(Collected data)
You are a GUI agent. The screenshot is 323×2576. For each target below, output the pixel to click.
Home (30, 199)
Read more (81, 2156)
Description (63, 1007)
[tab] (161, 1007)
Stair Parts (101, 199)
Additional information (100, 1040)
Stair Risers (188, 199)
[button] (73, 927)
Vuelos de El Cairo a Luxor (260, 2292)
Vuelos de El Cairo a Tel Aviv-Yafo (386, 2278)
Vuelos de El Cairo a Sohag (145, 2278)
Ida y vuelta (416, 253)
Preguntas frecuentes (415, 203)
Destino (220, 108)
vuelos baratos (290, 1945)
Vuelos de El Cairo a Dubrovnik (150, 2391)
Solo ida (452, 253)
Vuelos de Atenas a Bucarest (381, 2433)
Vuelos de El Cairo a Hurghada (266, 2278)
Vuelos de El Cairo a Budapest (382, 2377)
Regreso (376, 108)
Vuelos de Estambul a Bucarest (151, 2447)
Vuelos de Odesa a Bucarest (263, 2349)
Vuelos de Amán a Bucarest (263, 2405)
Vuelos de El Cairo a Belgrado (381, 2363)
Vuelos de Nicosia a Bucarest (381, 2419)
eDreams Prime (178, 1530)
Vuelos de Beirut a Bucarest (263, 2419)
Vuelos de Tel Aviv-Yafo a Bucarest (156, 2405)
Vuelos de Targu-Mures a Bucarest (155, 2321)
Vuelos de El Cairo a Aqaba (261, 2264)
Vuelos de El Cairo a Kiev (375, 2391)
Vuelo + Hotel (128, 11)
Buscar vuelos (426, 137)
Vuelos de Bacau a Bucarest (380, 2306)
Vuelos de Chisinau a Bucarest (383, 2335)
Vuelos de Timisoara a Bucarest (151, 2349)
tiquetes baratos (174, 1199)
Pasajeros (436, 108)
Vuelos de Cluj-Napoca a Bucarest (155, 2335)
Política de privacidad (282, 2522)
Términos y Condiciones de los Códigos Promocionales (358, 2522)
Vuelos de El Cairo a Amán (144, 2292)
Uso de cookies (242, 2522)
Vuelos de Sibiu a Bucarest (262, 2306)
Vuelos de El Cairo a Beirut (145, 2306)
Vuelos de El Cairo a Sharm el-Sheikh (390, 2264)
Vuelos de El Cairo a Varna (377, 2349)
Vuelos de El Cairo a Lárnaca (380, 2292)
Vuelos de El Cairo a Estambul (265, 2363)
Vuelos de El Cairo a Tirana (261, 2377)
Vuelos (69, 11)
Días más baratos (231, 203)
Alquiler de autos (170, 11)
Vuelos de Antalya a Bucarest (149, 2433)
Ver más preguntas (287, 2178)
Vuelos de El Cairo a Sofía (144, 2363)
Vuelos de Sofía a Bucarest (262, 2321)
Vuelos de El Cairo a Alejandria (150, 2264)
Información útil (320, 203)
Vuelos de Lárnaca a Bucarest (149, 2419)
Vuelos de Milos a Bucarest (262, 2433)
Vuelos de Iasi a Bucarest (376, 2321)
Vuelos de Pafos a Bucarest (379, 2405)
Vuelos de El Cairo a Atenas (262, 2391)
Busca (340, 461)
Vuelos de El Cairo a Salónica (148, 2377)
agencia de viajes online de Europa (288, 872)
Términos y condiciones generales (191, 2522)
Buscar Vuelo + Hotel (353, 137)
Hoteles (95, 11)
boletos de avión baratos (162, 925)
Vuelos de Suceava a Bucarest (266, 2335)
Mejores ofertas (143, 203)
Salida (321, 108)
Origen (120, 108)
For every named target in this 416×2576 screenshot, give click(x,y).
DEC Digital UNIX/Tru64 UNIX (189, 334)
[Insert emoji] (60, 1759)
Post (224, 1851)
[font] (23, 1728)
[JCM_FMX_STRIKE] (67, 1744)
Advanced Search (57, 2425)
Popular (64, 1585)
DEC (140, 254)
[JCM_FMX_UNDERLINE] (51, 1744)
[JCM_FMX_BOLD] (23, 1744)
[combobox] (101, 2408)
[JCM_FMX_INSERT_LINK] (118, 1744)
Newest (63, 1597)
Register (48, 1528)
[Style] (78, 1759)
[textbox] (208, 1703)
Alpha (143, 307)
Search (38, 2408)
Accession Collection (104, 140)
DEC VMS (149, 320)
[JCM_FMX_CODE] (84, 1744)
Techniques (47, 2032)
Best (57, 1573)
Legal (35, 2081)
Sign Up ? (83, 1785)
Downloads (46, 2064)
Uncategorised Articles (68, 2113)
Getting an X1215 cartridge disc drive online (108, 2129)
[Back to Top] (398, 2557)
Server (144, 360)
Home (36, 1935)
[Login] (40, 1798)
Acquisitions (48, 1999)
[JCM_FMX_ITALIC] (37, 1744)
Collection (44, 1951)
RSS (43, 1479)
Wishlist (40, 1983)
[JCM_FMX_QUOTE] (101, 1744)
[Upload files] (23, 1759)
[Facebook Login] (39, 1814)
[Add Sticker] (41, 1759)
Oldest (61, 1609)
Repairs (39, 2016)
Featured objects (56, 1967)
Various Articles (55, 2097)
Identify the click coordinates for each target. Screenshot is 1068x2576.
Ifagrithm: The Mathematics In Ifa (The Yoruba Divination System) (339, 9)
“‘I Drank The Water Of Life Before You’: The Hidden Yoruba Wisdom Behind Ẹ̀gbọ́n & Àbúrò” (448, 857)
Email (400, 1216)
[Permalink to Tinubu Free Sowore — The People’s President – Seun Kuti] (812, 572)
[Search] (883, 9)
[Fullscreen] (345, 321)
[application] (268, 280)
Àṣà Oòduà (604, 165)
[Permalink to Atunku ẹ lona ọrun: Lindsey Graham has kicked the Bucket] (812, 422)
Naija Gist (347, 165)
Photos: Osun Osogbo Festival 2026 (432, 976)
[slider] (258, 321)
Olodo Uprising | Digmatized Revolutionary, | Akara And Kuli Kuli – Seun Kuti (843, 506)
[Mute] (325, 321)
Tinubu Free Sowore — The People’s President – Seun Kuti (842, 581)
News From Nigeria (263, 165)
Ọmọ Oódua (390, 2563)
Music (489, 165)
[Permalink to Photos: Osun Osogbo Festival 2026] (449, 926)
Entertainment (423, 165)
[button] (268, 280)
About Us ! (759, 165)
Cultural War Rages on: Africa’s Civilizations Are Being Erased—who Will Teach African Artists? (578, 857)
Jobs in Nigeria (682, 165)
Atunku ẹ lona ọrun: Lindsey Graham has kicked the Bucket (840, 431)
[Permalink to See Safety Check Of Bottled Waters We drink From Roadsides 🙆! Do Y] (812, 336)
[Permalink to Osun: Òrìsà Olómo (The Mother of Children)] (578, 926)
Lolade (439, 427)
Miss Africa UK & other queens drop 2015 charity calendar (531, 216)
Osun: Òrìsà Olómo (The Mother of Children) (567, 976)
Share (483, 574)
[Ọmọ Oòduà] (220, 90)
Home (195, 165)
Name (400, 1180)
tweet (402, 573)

## Task statement
For each record above, write it out again exactly.

## Solution to this task
You are a GUI agent. The screenshot is 323×2576. For each target below, output the pixel to click.
Home (30, 199)
Read more (81, 2156)
Description (63, 1007)
[tab] (161, 1007)
Stair Parts (101, 199)
Additional information (100, 1040)
Stair Risers (188, 199)
[button] (73, 927)
Vuelos de El Cairo a Luxor (260, 2292)
Vuelos de El Cairo a Tel Aviv-Yafo (386, 2278)
Vuelos de El Cairo a Sohag (145, 2278)
Ida y vuelta (416, 253)
Preguntas frecuentes (415, 203)
Destino (220, 108)
vuelos baratos (290, 1945)
Vuelos de El Cairo a Dubrovnik (150, 2391)
Solo ida (452, 253)
Vuelos de Atenas a Bucarest (381, 2433)
Vuelos de El Cairo a Hurghada (266, 2278)
Vuelos de El Cairo a Budapest (382, 2377)
Regreso (376, 108)
Vuelos de Estambul a Bucarest (151, 2447)
Vuelos de Odesa a Bucarest (263, 2349)
Vuelos de Amán a Bucarest (263, 2405)
Vuelos de El Cairo a Belgrado (381, 2363)
Vuelos de Nicosia a Bucarest (381, 2419)
eDreams Prime (178, 1530)
Vuelos de Beirut a Bucarest (263, 2419)
Vuelos de Tel Aviv-Yafo a Bucarest (156, 2405)
Vuelos de Targu-Mures a Bucarest (155, 2321)
Vuelos de El Cairo a Aqaba (261, 2264)
Vuelos de El Cairo a Kiev (375, 2391)
Vuelo + Hotel (128, 11)
Buscar vuelos (426, 137)
Vuelos de Bacau a Bucarest (380, 2306)
Vuelos de Chisinau a Bucarest (383, 2335)
Vuelos de Timisoara a Bucarest (151, 2349)
tiquetes baratos (174, 1199)
Pasajeros (436, 108)
Vuelos de Cluj-Napoca a Bucarest (155, 2335)
Política de privacidad (282, 2522)
Términos y Condiciones de los Códigos Promocionales (358, 2522)
Vuelos de El Cairo a Amán (144, 2292)
Uso de cookies (242, 2522)
Vuelos de Sibiu a Bucarest (262, 2306)
Vuelos de El Cairo a Beirut (145, 2306)
Vuelos de El Cairo a Sharm el-Sheikh (390, 2264)
Vuelos de El Cairo a Varna (377, 2349)
Vuelos de El Cairo a Lárnaca (380, 2292)
Vuelos de El Cairo a Estambul (265, 2363)
Vuelos de El Cairo a Tirana (261, 2377)
Vuelos (69, 11)
Días más baratos (231, 203)
Alquiler de autos (170, 11)
Vuelos de Antalya a Bucarest (149, 2433)
Ver más preguntas (287, 2178)
Vuelos de El Cairo a Sofía (144, 2363)
Vuelos de Sofía a Bucarest (262, 2321)
Vuelos de El Cairo a Alejandria (150, 2264)
Información útil (320, 203)
Vuelos de Lárnaca a Bucarest (149, 2419)
Vuelos de Milos a Bucarest (262, 2433)
Vuelos de Iasi a Bucarest (376, 2321)
Vuelos de Pafos a Bucarest (379, 2405)
Vuelos de El Cairo a Atenas (262, 2391)
Busca (340, 461)
Vuelos de El Cairo a Salónica (148, 2377)
agencia de viajes online de Europa (288, 872)
Términos y condiciones generales (191, 2522)
Buscar Vuelo + Hotel (353, 137)
Hoteles (95, 11)
boletos de avión baratos (162, 925)
Vuelos de Suceava a Bucarest (266, 2335)
Mejores ofertas (143, 203)
Salida (321, 108)
Origen (120, 108)
For every named target in this 416×2576 screenshot, give click(x,y).
DEC Digital UNIX/Tru64 UNIX (189, 334)
[Insert emoji] (60, 1759)
Post (224, 1851)
[font] (23, 1728)
[JCM_FMX_STRIKE] (67, 1744)
Advanced Search (57, 2425)
Popular (64, 1585)
DEC (140, 254)
[JCM_FMX_UNDERLINE] (51, 1744)
[JCM_FMX_BOLD] (23, 1744)
[combobox] (101, 2408)
[JCM_FMX_INSERT_LINK] (118, 1744)
Newest (63, 1597)
Register (48, 1528)
[Style] (78, 1759)
[textbox] (208, 1703)
Alpha (143, 307)
Search (38, 2408)
Accession Collection (104, 140)
DEC VMS (149, 320)
[JCM_FMX_CODE] (84, 1744)
Techniques (47, 2032)
Best (57, 1573)
Legal (35, 2081)
Sign Up ? (83, 1785)
Downloads (46, 2064)
Uncategorised Articles (68, 2113)
Getting an X1215 cartridge disc drive online (108, 2129)
[Back to Top] (398, 2557)
Server (144, 360)
Home (36, 1935)
[Login] (40, 1798)
Acquisitions (48, 1999)
[JCM_FMX_ITALIC] (37, 1744)
Collection (44, 1951)
RSS (43, 1479)
Wishlist (40, 1983)
[JCM_FMX_QUOTE] (101, 1744)
[Upload files] (23, 1759)
[Facebook Login] (39, 1814)
[Add Sticker] (41, 1759)
Oldest (61, 1609)
Repairs (39, 2016)
Featured objects (56, 1967)
Various Articles (55, 2097)
Identify the click coordinates for each target. Screenshot is 1068x2576.
Ifagrithm: The Mathematics In Ifa (The Yoruba Divination System) (339, 9)
“‘I Drank The Water Of Life Before You’: The Hidden Yoruba Wisdom Behind Ẹ̀gbọ́n & Àbúrò” (448, 857)
Email (400, 1216)
[Permalink to Tinubu Free Sowore — The People’s President – Seun Kuti] (812, 572)
[Search] (883, 9)
[Fullscreen] (345, 321)
[application] (268, 280)
Àṣà Oòduà (604, 165)
[Permalink to Atunku ẹ lona ọrun: Lindsey Graham has kicked the Bucket] (812, 422)
Naija Gist (347, 165)
Photos: Osun Osogbo Festival 2026 (432, 976)
[slider] (258, 321)
Olodo Uprising | Digmatized Revolutionary, | Akara And Kuli Kuli – Seun Kuti (843, 506)
[Mute] (325, 321)
Tinubu Free Sowore — The People’s President – Seun Kuti (842, 581)
News From Nigeria (263, 165)
Ọmọ Oódua (390, 2563)
Music (489, 165)
[Permalink to Photos: Osun Osogbo Festival 2026] (449, 926)
Entertainment (423, 165)
[button] (268, 280)
About Us ! (759, 165)
Cultural War Rages on: Africa’s Civilizations Are Being Erased—who Will Teach African Artists? (578, 857)
Jobs in Nigeria (682, 165)
Atunku ẹ lona ọrun: Lindsey Graham has kicked the Bucket (840, 431)
[Permalink to See Safety Check Of Bottled Waters We drink From Roadsides 🙆! Do Y] (812, 336)
[Permalink to Osun: Òrìsà Olómo (The Mother of Children)] (578, 926)
Lolade (439, 427)
Miss Africa UK & other queens drop 2015 charity calendar (531, 216)
Osun: Òrìsà Olómo (The Mother of Children) (567, 976)
Share (483, 574)
[Ọmọ Oòduà] (220, 90)
Home (195, 165)
Name (400, 1180)
tweet (402, 573)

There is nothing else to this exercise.